La vieillesse est peut-être l’âge de la vie auquel ces ingénieuses bagatelles conviennent le mieux, & où l’on peut s’y livrer avec moins de scrupule & plus de succès. C’est lorsqu’on est désabusé de tout, qu’on a le droit de parler de tout en badinant. C’est alors qu’une longue expérience a pu enseigner l’art de cacher la raison sous un voile qui l’embellisse, & permette à des yeux trop délicats d’en soutenir la lumière ; c’est alors qu’indulgent sur les erreurs de l’humanité, on peut les peindre sans humeur & les corriger sans fiel.

On n’a plus la force de suivre la vérité qui se dérobe à notre foiblesse ; les traits profonds qui peignent les passions, échappent à une ame qui n’en conserve plus que des souvenirs presqu’effacés. La réalité n’offre à la vieillesse que des regrets : c’est dans un monde idéal, qu’elle doit chercher à exister. La jeunesse poursuit trop souvent avec ardeur des chimères sérieuses que son imagination réalise : pourquoi n’excuserions-nous pas la vieillesse lorsqu’elle s’amuse avec des Contes, & qu’elle cherche à jouir un moment de leurs douces & passagères illusions ?

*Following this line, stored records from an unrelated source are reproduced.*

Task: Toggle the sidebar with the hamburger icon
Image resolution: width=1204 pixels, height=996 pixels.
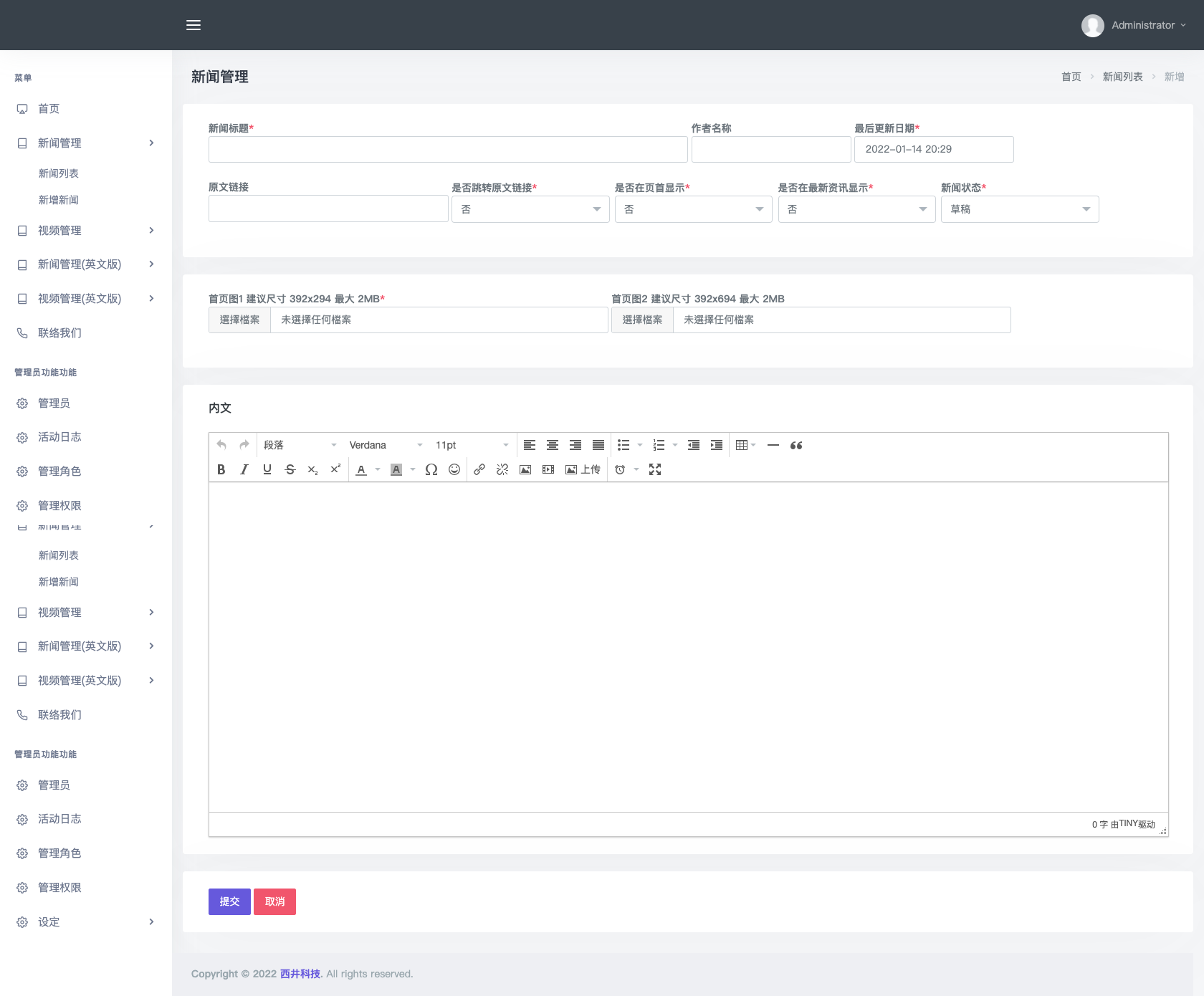Action: pyautogui.click(x=194, y=25)
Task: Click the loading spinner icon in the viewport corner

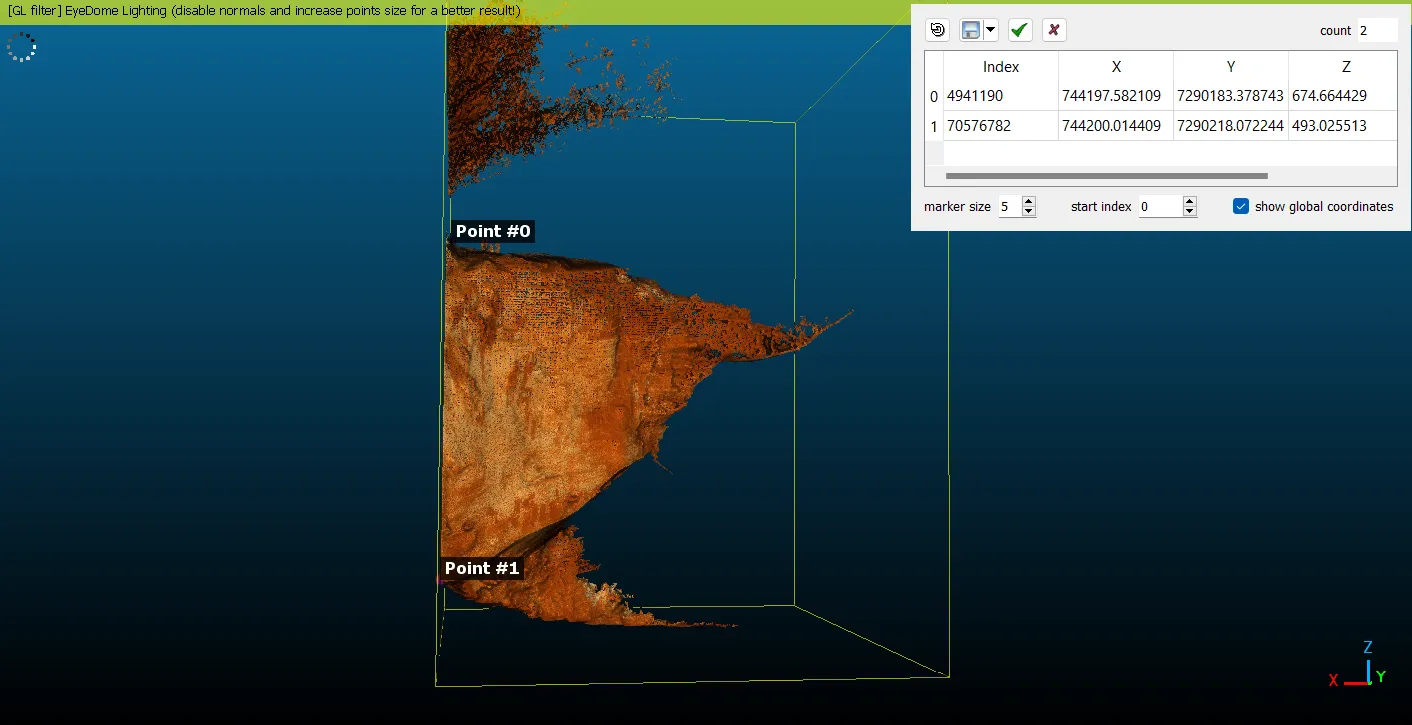Action: 21,47
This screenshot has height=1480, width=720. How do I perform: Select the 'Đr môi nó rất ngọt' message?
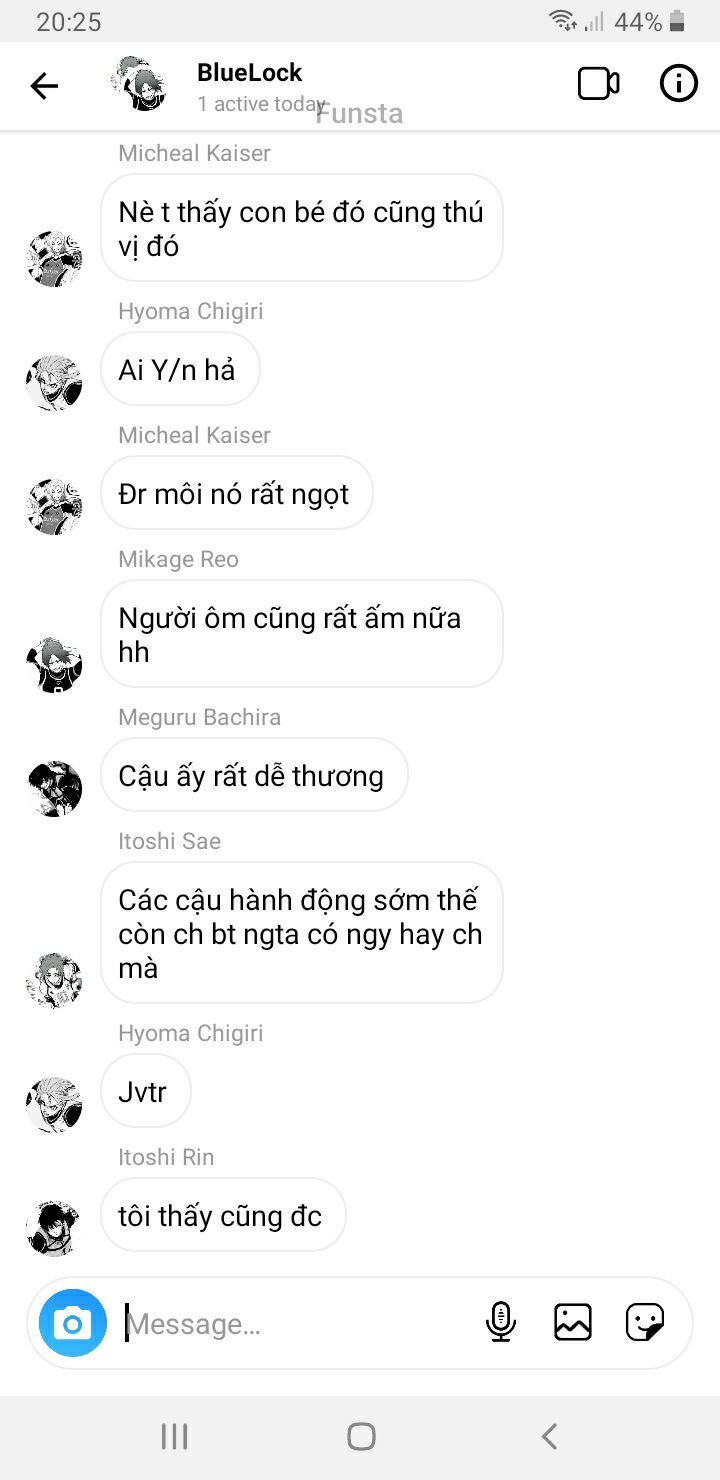(x=237, y=493)
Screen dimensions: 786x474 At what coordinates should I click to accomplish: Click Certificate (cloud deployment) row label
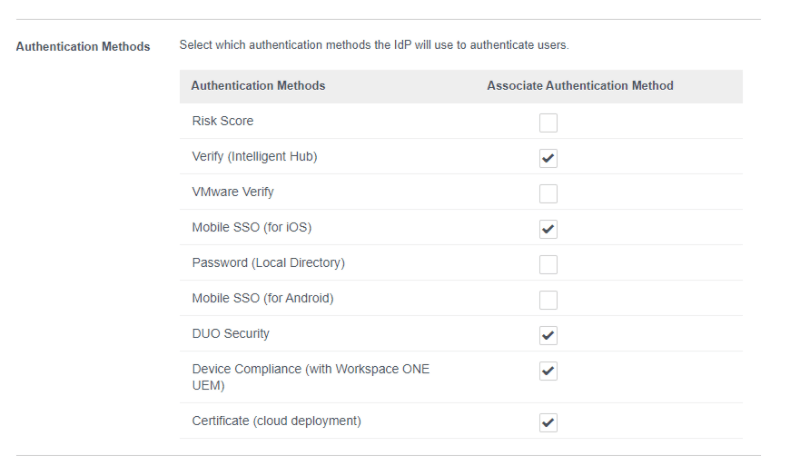pyautogui.click(x=276, y=421)
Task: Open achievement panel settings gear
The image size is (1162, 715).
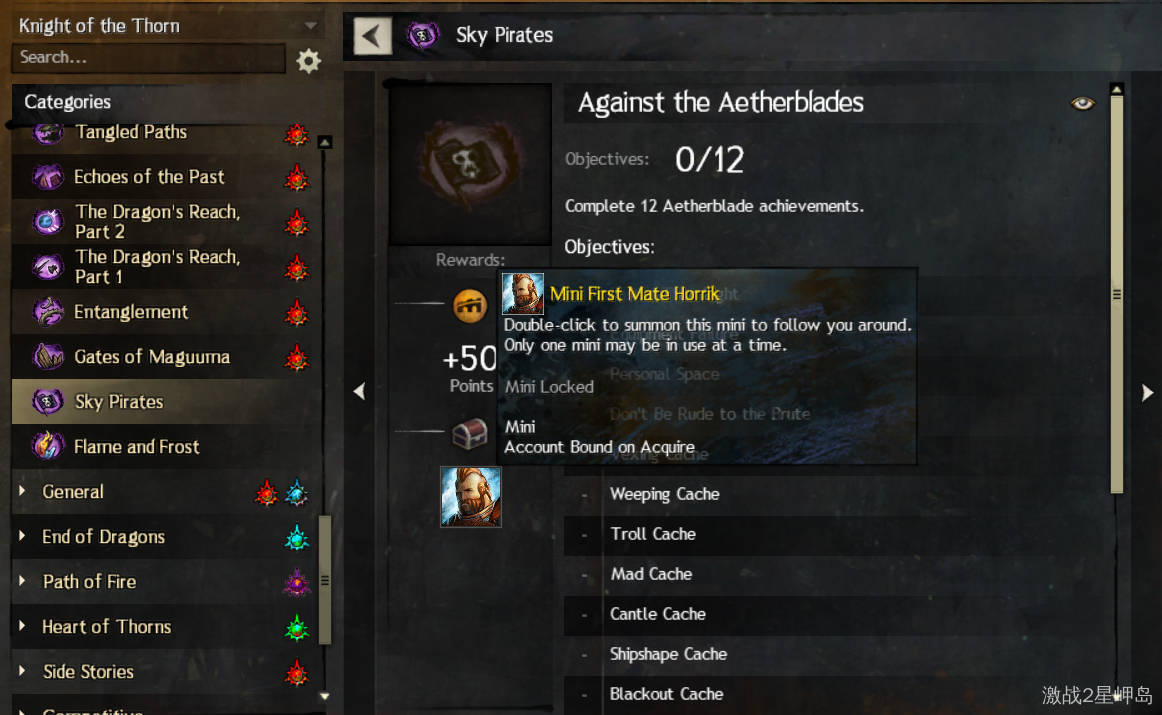Action: 308,60
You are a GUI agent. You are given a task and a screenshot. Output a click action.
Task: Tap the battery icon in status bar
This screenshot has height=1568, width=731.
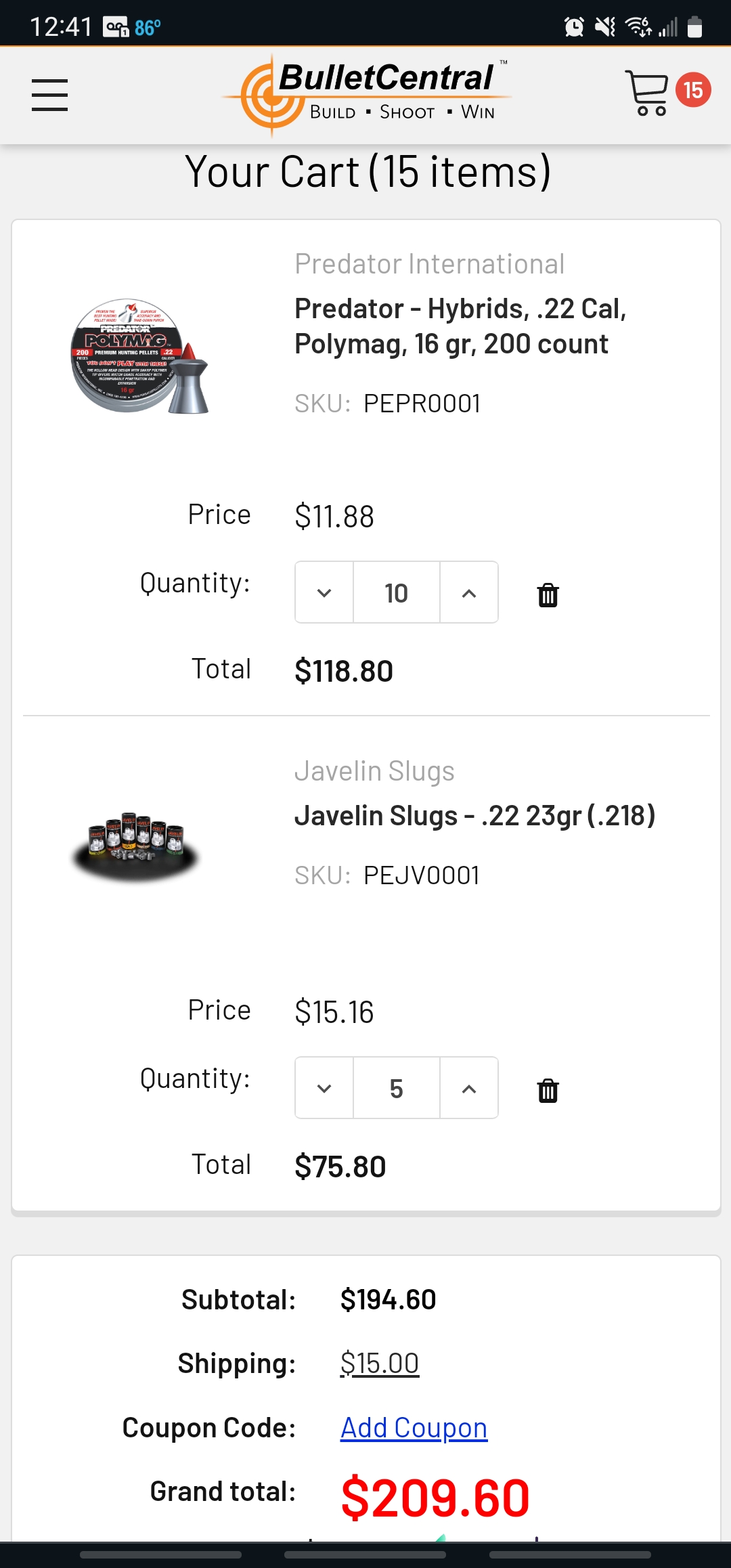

M. le comte de Tressan étoit depuis long-temps associé libre de l’Académie des Sciences ; & ces deux Compagnies ont toujours vu naître avec plaisir l’occasion de resserrer par de nouveaux liens cette union utile à toutes deux. Vous venez de nous montrer combien l’Éloquence et la Littérature peuvent devoir de beautés à l’étude approfondie de l’homme & de la Nature ; mais combien aussi les Sciences peuvent-elles avoir d’obligation à l’étude des Lettres ! La méthode de se former des idées justes, est liée à l’art de s’exprimer avec précision ; la clarté de nos idées dépend de l’exactitude du sens que nous attachons à leurs signes : nous n’avons même d’idées bien précises, que celles dont nous avons fixé l’étendue en les désignant par un mot. Ce n’est pas seulement en parlant, en lisant, en écrivant, que nous ne séparons point nos idées du mot qui les exprime ; cette liaison se fait sentir dans nos méditations & dans nos recherches. Les idées que nous combinons pour nous élever à des vérités nouvelles, ne se présentent à l’esprit qu’accompagnées du signe que l’habitude ne nous permet plus d’en séparer ; & la perfection de la langue de chaque Science, contribue, plus qu’on ne l’imagine à y rendre les découvertes plus promptes & plus faciles.

Long-temps on a paru croire que l’étude des Sciences étoit contraire au goût dans les Lettres, tandis qu’un autre préjugé faisoit craindre pour les Sciences, la distraction où peut entraîner l’amour de la Littérature, & la facilité que donne l’art d’écrire pour faire valoir de petits objets ou voiler les défauts d’un Ouvrage. Votre exemple, Monsieur, est une réponse de plus qui doit servir à prouver combien de pareilles craintes sont chimériques. Si ces préjugés, chers à quelques Littérateurs ignorants & à quelques Savants médiocres, n’ont pour cause que la répugnance avec laquelle ils consentiroient à reconnoître dans un seul homme une double supériorité, votre caractère peut encore les désarmer ; &, par une exception honorable, vous échapperez sans doute à la proscription que la médiocrité a prononcée contre tous ceux qui osent embrasser deux genres si éloignés en apparence, & ont le bonheur dangereux & rare de réussir dans tous deux.